Another, and more likely, suggestion made by the National Portrait Gallery is that the lady may be Anne Lovell nee Ashby. The rationale for this suggestion comes from the presence of the very perky pet squirrel in the portrait. Holbein portrayed monkeys and even a marmoset as well as falcons in his portraits. Not that there was anything new about being painted with your pet – think of Leonardo Da Vinci’s portrait of the girl with her pet ermine. The squirrel may indeed just be a pet in the picture for a bit of foreground interest. Apparently they were popular from medieval times onwards but this is a sixteenth century portrait and symbolism was important.

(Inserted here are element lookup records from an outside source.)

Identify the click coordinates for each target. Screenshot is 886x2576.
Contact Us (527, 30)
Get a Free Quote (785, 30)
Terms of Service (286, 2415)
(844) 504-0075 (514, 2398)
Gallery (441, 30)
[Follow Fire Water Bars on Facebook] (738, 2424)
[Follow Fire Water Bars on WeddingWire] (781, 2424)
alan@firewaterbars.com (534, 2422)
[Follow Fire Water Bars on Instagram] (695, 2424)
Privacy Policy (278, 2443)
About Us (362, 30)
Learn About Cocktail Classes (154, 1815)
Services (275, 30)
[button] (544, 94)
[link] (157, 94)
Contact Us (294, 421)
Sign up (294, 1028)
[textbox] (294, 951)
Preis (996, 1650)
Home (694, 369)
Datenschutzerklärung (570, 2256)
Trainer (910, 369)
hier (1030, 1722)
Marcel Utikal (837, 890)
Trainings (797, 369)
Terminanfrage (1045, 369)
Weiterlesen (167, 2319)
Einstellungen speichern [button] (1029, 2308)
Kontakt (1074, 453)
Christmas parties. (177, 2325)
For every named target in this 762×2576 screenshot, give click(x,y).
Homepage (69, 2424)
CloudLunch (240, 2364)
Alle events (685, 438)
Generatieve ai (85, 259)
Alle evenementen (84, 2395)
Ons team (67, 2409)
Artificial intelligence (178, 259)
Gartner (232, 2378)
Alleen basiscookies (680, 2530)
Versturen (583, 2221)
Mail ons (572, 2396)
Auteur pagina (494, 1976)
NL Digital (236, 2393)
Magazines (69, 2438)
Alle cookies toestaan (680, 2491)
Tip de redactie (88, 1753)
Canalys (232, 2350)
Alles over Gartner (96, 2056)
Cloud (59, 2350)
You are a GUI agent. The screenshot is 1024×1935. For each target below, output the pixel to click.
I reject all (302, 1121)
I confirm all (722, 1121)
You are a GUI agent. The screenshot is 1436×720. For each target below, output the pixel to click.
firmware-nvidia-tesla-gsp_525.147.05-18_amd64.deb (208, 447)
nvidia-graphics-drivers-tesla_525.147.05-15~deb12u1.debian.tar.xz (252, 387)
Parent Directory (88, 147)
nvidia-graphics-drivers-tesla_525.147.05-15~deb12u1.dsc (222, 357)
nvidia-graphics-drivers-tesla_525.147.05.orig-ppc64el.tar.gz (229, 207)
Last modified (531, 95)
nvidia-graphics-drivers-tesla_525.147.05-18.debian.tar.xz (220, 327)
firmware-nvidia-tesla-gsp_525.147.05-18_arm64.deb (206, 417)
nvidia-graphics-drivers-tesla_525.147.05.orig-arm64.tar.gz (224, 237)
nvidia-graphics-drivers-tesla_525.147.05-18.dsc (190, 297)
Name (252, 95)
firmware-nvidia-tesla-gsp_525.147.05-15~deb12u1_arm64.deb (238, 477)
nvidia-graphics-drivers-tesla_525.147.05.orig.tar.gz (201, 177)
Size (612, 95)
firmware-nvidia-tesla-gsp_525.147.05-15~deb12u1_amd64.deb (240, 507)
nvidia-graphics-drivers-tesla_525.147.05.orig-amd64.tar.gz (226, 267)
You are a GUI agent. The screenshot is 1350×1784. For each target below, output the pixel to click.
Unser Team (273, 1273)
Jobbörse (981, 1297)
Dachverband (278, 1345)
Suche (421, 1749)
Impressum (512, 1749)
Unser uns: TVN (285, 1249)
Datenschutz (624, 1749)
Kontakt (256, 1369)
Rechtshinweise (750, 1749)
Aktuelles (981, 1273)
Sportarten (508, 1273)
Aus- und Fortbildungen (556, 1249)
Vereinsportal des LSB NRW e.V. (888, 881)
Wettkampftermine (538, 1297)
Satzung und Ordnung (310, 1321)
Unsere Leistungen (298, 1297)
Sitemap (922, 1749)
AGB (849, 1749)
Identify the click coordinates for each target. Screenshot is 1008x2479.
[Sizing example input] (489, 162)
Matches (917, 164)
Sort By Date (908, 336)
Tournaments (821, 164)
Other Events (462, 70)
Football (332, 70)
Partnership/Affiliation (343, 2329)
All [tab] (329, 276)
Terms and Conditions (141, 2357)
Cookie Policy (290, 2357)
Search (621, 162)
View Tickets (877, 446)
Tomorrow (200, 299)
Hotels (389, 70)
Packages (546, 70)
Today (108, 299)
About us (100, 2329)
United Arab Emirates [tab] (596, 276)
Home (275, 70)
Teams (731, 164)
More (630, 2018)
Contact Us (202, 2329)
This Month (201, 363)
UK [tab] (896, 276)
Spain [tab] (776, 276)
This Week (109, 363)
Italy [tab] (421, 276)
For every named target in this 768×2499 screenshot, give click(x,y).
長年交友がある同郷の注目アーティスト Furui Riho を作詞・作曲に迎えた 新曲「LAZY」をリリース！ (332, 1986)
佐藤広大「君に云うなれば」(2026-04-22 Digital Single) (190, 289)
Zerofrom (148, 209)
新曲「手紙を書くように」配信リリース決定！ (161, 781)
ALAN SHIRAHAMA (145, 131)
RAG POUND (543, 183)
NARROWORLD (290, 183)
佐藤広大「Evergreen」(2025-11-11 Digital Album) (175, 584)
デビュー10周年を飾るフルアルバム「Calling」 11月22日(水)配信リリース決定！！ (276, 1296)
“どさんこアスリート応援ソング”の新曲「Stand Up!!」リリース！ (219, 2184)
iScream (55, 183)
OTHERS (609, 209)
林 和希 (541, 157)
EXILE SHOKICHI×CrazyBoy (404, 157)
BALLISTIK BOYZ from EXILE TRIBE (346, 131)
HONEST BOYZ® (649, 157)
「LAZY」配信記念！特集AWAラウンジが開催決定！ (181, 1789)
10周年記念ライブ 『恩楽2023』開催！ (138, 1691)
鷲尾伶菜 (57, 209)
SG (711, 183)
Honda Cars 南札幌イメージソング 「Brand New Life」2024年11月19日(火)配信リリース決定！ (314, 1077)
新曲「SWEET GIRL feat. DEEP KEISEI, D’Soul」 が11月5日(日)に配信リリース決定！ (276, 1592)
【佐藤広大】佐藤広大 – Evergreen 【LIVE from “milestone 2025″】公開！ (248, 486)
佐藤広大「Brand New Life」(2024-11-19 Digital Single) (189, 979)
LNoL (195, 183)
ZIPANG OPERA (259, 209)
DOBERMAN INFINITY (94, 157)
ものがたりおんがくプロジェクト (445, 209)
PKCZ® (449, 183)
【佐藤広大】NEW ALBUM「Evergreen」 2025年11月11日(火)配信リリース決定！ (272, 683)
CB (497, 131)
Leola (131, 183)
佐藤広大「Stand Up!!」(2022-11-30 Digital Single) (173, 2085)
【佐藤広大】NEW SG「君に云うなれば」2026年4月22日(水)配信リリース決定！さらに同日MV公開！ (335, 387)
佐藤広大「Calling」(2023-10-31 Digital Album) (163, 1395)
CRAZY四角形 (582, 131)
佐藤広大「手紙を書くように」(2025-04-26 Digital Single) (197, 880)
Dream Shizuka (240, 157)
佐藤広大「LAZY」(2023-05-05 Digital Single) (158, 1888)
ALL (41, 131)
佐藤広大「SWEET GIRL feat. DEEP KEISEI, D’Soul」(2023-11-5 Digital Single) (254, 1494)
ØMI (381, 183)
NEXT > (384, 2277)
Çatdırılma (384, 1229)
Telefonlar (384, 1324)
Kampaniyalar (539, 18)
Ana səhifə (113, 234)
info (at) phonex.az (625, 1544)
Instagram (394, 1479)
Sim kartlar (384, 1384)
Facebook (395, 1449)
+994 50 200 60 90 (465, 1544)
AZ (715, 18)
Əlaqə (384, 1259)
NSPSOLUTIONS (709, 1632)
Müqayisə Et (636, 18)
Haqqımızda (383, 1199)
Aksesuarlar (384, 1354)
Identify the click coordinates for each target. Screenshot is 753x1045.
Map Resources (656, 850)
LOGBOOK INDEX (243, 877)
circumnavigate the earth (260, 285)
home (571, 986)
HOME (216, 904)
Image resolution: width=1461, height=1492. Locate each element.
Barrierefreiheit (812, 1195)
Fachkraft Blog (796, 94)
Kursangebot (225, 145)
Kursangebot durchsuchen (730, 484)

Anne and Francis were only recently married when Holbein came to England. It is possible that the picture is one of a pair of husband and wife but that the husband has gone astray. So is the portrait a celebration of marriage? Of inheritance? Or something else? Once again history in it’s many guises offers some tantalising insights but leaves much of the story untold. We do know that Anne was dead by 1539 and that Francis remarried to a woman called Elizabeth but of Anne we know very little other than what she looked like.
According to Time Out this picture is number thirty-one on the hundred best paintings to see in London. It is certainly an opportunity to admire the way that Holbein creates texture not only in the textiles but also in the squirrel which looks as though it is about to leap off the oak board upon which it is painted.